On another day, we had to seek out the local office of Air Arabia to book a flight for an upcoming leg of the tour — Istanbul to Abu Dhabi. Yes, we’d tried to book it online. Numerous times. But we kept running into trouble getting our credit cards to go through — from either of our banks. They’ve both been known to give us a hard time when we’re traveling — which means all of the time — but usually it’s just a matter of flagging our purchases at businesses when we make them with any frequency. Lately, however, there’s been a whole new level of headache, and it’s sometimes been even hard to make purchases online — including airline bookings. Usually we can get around it by going through certain travel websites (eDreams has been a good one) or using a PIN but this time nothing worked, so we had to go and do the in-person thing.

Interacting with Art

The office was small and cramped, with only two agents working, and about a dozen people waiting. By the time we were done, there were at least a dozen more in line, going out into the street. But after an hour or so we had our tickets in hand. And yes, we paid for them with a credit card.

Can you tell Kimberly might be missing her skateboard?

Strolling through a park near the Judicial Center, we came upon hordes and hordes of pigeons. Now pigeons are not particularly noteworthy, but just because of the sheer volume, we stopped to take some photos. Whereupon we were approached by three different photographers who were hanging out and offering their services for hire to tourists. Who’d want to pay to pose with pigeons? Apparently, some people do.
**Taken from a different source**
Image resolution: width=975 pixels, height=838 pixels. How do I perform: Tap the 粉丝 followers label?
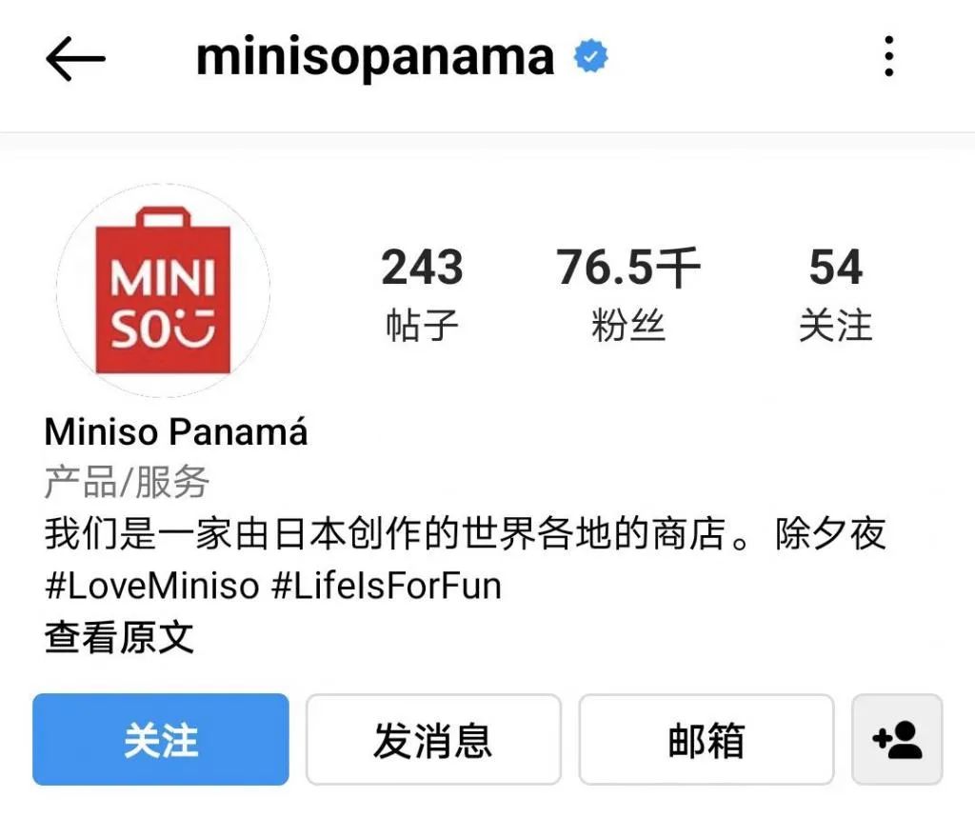point(628,325)
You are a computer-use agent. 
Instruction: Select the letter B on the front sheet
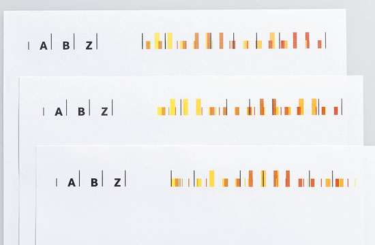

On our very last day of volunteering at the language school, a Sunday, we finally taught at the downtown Casablanca campus — 5 sessions each of 25 minutes. And then we were done with Casablanca. The next day, we packed our bags and walked to the train station, where we caught a train to Rabat, about an hour’s ride. Rabat is a more economical jumping-off point than Casablanca, at least to Spain — which was an economical jumping-off point for our next destinations.

The airport in Rabat is tiny, the smallest we’d used yet. (That would change a few weeks later, but we’ll get to that in due course.) Our plan had been to snag some dinner while we waited at the airport, but the options were sorely limited. Finally we settled on an alleged veggie burger which turned out to be mostly potatoes. Potatoes and bread, a starch sandwich — all we needed was a side of macaroni and rice, and the meal would have been complete.

The flight was about an hour late, but there was still plenty of daylight left as we zoomed over Gibraltar. And the incredible view from the air made us want more than ever to put our feet on the ground down there. For the time being, however, we still had Barcelona to look forward to.